亜熱帯の風応力振幅を変化させた感度実験では、暖水塊の発生個数・強度が変化する等、主として第1の局面での挙動が変化したが、融合過程の増加(減少)により境界領域に達する暖水塊の勢力が強化(弱化)されることから、鏡像効果による西岸に沿った北上が強まる(弱まる)傾向も見られた。一方、亜寒帯の風応力を変化させた場合、第2の局面に分類された境界付近における暖水塊の挙動が大きく変化した。亜寒帯循環が強化された場合は、暖水塊は西岸に沿った北上を阻害され、貫入する亜寒帯循環西岸境界流および冷水塊の東側を移動する傾向があったが、逆の場合はこれらを押しのけるようにして北上を続けた。

亜熱帯循環の強度と暖水塊の個数の関係、亜熱帯・亜寒帯循環の相対的な強度と境界領域における暖水塊の挙動の関係に関しては、それぞれ黒潮続流の勢力、親潮第1分枝の南限緯度との関係の解析結果から、現実と整合していることが示された。黒潮暖水塊の北上の基本機構として鏡像効果が提示されたが、他の暖水塊や黒潮続流・親潮との相互作用過程は、長命性・境界領域における停滞・振動、また親潮域における北東進を説明した。
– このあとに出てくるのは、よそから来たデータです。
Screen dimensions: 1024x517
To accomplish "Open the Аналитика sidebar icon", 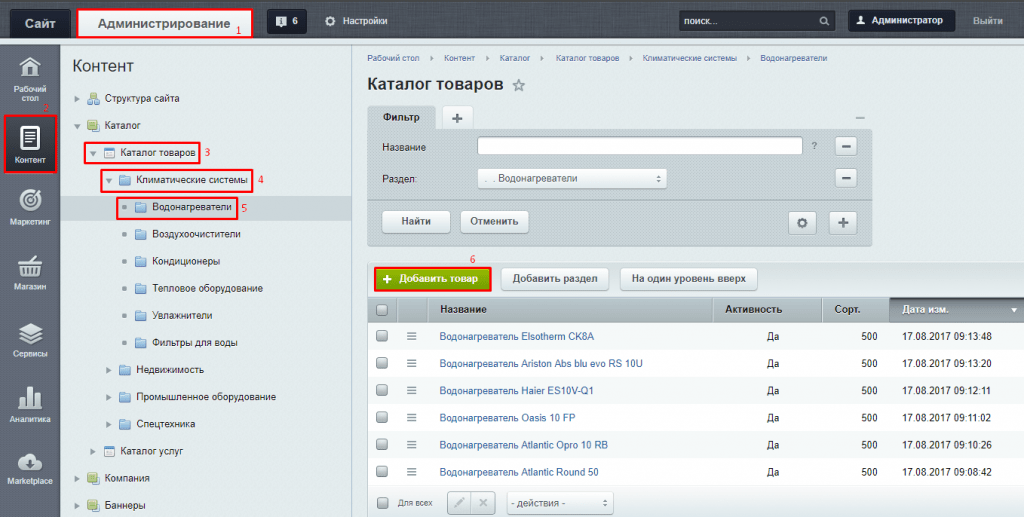I will pos(30,405).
以上のように本研究では、黒潮暖水塊について、観測・既往データによる力学構造の解析と、孤立暖水塊、及び相互作用する渦としての両側面からの数値モデル研究を行った。データ解析からは、黒潮暖水塊の特徴的な力学構造・水塊性質が示され、この結果から見積もったパラメータを用いた数値実験により、暖水塊の基本的挙動が再現され、それらの力学機構が示された。黒潮暖水塊の動態は、この海域の低次生態系構造や浮魚類の回遊と密接に関連しており、本研究で得られた知見は、基礎生産の分布・変動、及び漁海況の予報の基礎としても有用であると考えられる。

審査要旨 要旨を表示する

本州および北海道の東方沖合の黒潮親潮移行域には、黒潮続流から切離した半径100kmスケールの高気圧性の渦が存在している。この黒潮暖水塊は、中規模傾圧渦として特徴的な力学過程を有するが、その高水温・高塩分の黒潮系の中核水と周辺水との間に形成される顕著な前線に、この海域を南北に回遊する浮魚類が集まるという側面もあり、暖水塊の動態に関する理解は非常に重要である。黒潮暖水塊の挙動の大きな特徴としては、数年に及ぶ長い存続期間と、海溝に沿って親潮域へと侵入する北上傾向の2つが挙げられる。実際、過去の観測結果からは、大型の黒潮暖水塊が5年以上にもわたって存続し、黒潮続流や他の暖水塊、さらに、親潮と相互作用しながら海溝に沿って徐々に北上するという挙動が報告されている。しかし、これらの特徴的な挙動の背後にある物理機構については依然として不明な点が多い。本論文は、詳細な数値実験を行うことによって、黒潮暖水塊の孤立渦としての挙動、および、海況場の中の渦としての挙動を再現するとともに、それらを支配している物理機構を力学的に明らかにしたものである。

本論文は5つの章と付録から成立している。第1章は導入部であり、過去の観測結果から、黒潮暖水塊の存在する海域・期間が調べられるとともに、その長期的な北上傾向の実態が紹介され、それに基づいて、本論文の目的と構成が述べられている。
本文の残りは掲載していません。